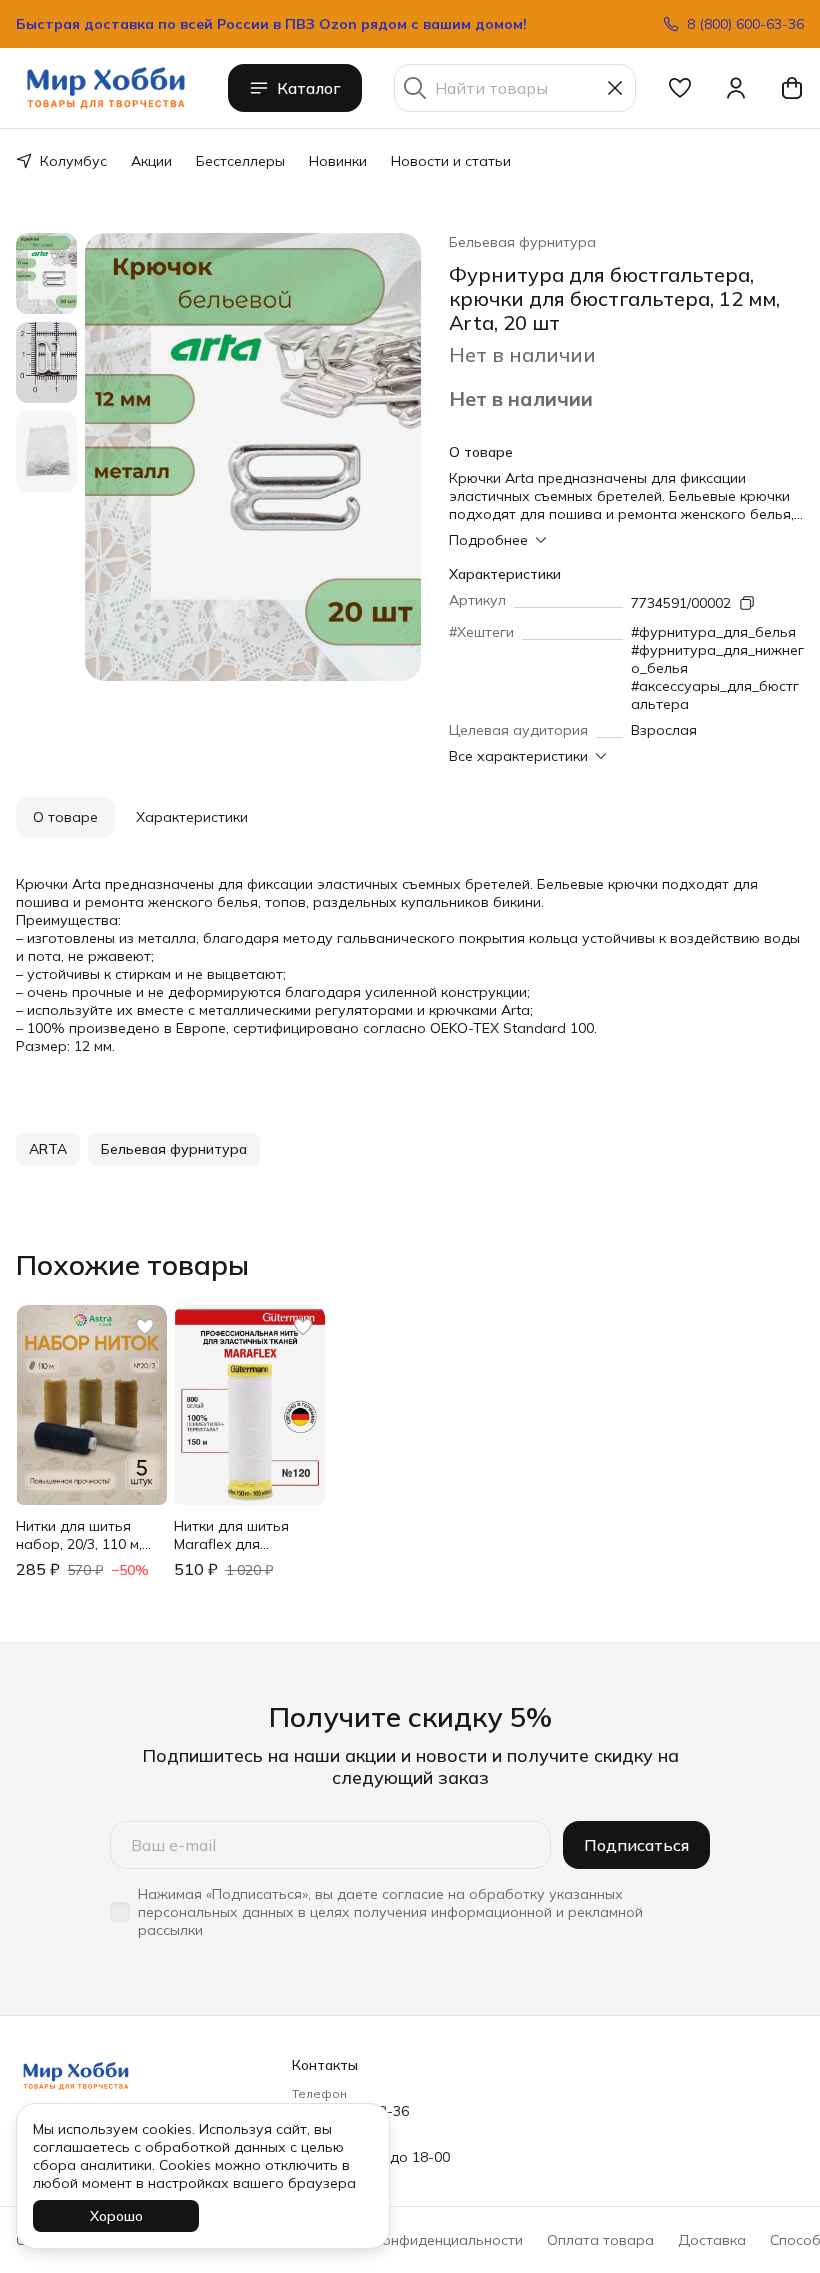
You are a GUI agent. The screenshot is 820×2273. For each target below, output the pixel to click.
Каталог (309, 88)
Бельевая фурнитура (522, 242)
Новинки (338, 161)
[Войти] (736, 88)
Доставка (712, 2240)
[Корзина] (792, 88)
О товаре (65, 817)
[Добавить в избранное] (145, 1327)
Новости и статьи (451, 161)
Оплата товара (600, 2240)
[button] (680, 88)
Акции (151, 161)
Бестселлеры (240, 161)
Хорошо (116, 2216)
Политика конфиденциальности (414, 2240)
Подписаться (636, 1845)
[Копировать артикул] (747, 603)
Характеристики (192, 817)
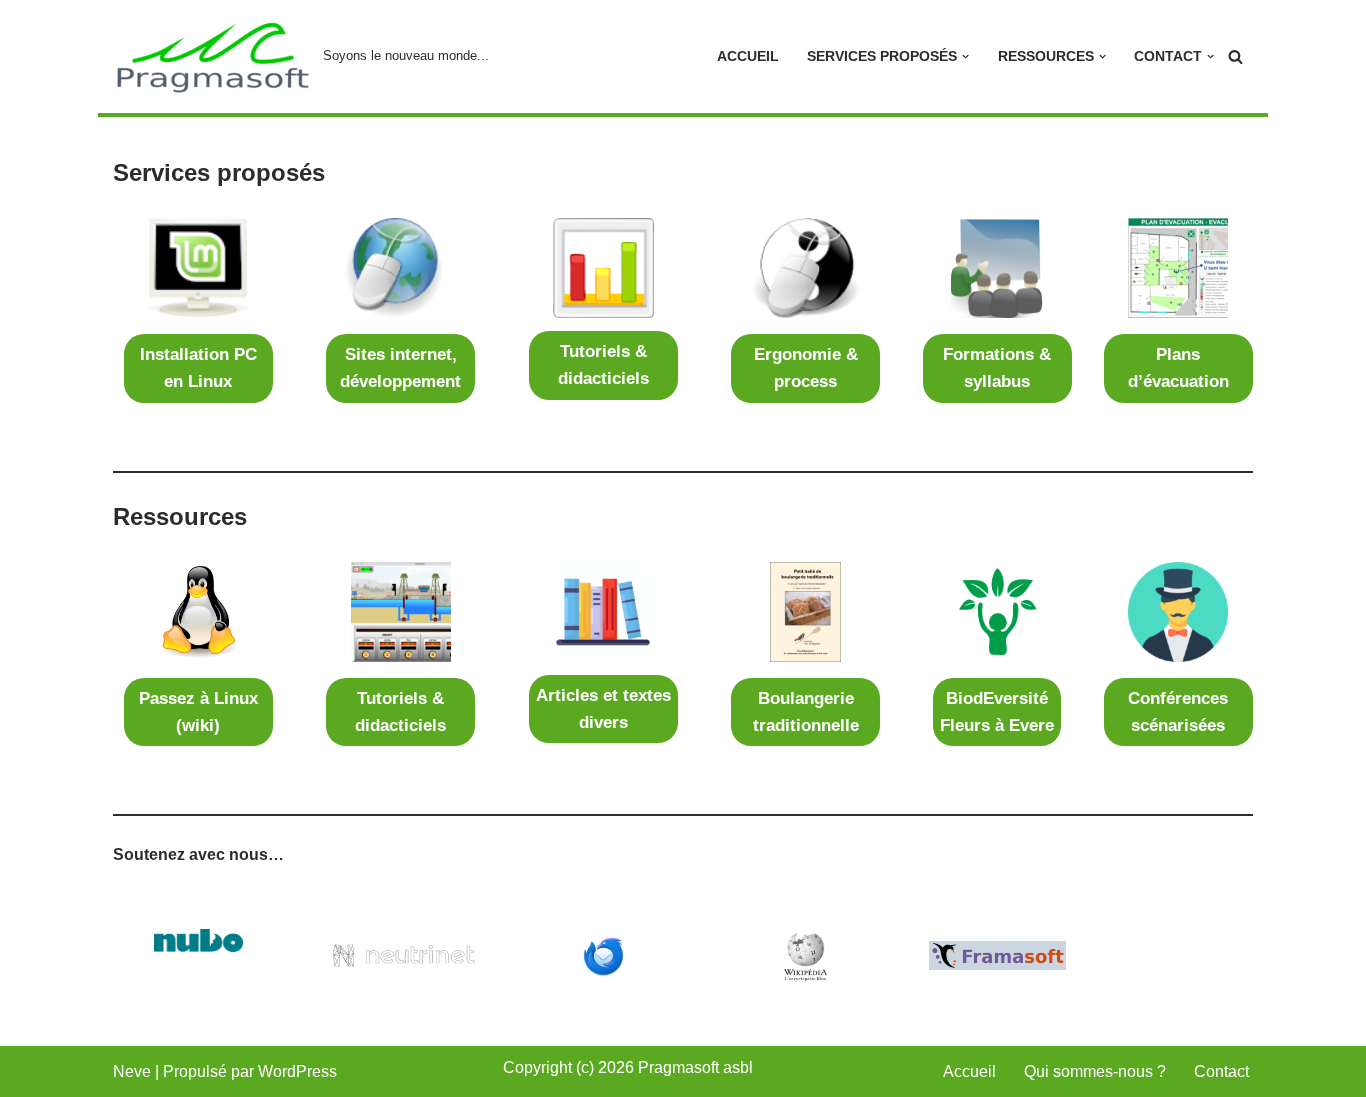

• What you should do: Each line from the one containing "Новинки (338, 161)" through the final line of the data must be reproduced exactly, both ends included, with no pictures in the copy.

• Written reply:
Новинки (338, 161)
[Войти] (736, 88)
Доставка (712, 2240)
[Корзина] (792, 88)
О товаре (65, 817)
[Добавить в избранное] (145, 1327)
Новости и статьи (451, 161)
Оплата товара (600, 2240)
[button] (680, 88)
Акции (151, 161)
Бестселлеры (240, 161)
Хорошо (116, 2216)
Политика конфиденциальности (414, 2240)
Подписаться (636, 1845)
[Копировать артикул] (747, 603)
Характеристики (192, 817)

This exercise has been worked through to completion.